Government staffing cuts could lead to a significant reduction in the number of passports being processed, jeopardising Britons’ holiday plans, Labour has said.
The opposition party’s warning comes as complaints mount about the current passport-processing backlog.
Given the passport crisis, Labour said it would be “damaging” for the Conservatives to reduce the number of staff working at the Passport Office.
This follows the government’s announcement earlier this month that it wanted to reduce the number of jobs in the civil service by up to 91,000 over the next three years. In preparation for these cuts, Downing Street has reportedly asked every government department to draw up plans to lower staffing by between 20 and 40 per cent.
New Labour analysis suggests that 8,000 fewer passport applications would be completed each day if civil service jobs were slashed by 20 per cent. However the Passport Office said it “didn’t recognise” these numbers.

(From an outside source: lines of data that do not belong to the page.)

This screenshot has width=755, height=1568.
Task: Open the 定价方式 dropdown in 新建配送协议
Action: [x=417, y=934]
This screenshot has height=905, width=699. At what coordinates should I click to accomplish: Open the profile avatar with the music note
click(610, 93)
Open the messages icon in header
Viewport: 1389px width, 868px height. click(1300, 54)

The prediction was based on the 43,478 passports that were processed daily in March 2022 by 4,000 workers. With 800 fewer staff, Labour estimates that the Passport Office would only be able to issue 34,782 passports a day, a reduction of almost 8,700.

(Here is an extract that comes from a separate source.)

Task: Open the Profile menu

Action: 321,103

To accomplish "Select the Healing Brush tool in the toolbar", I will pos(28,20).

Angela Rayner, the Labour deputy leader, hit out at the “damaging cuts”, which she said would cause “huge delays” for people trying to access the service.
“It is truly unfair that people are losing thousands of pounds because of Priti Patel’s Home Office and their failure to plan ahead,” she said. “They ignored warnings, and it is families across the country missing out on hard-earned holidays who are paying the price,” Ms Rayner added.
Meanwhile, the shadow home secretary Yvette Cooper said the Home Office “shouldn’t make it worse in the middle of a passport crisis”.
“We need proper long-term service planning instead. Priti Patel’s Home Office is already effectively in special measures. They need to get a grip,” she said.
Responding to Labour’s analysis, a spokesperson for HM Passport Office said: “We do not recognise these claims – our staff continue to process 250,000 passport applications each week, and across March and April we completed the processing of nearly 2 million passport applications.
“We have increased staff numbers by 500 since April 2021, and are in the process of recruiting another 700.”
British holidaymakers are currently waiting as long as 10 weeks to receive their new passports, with the backlog standing at around 500,000 applications, according to Labour.
However, Boris Johnson claimed in the House of Commons that “everyone is getting their passport within four to six weeks”.
The number of passports in circulation fell sharply in the first two years of the pandemic, tumbling by 2.6 million from the end of 2019 to the end of 2021.
Delays in passport processing could lead to £1.1bn in cancelled trips this summer, according to recent research by the Centre for Economics and Business Research. The warning about summer holiday chaos comes as half-term travel plans were thrown into disarray this week when airlines including TUI and easyJet cancelled flights.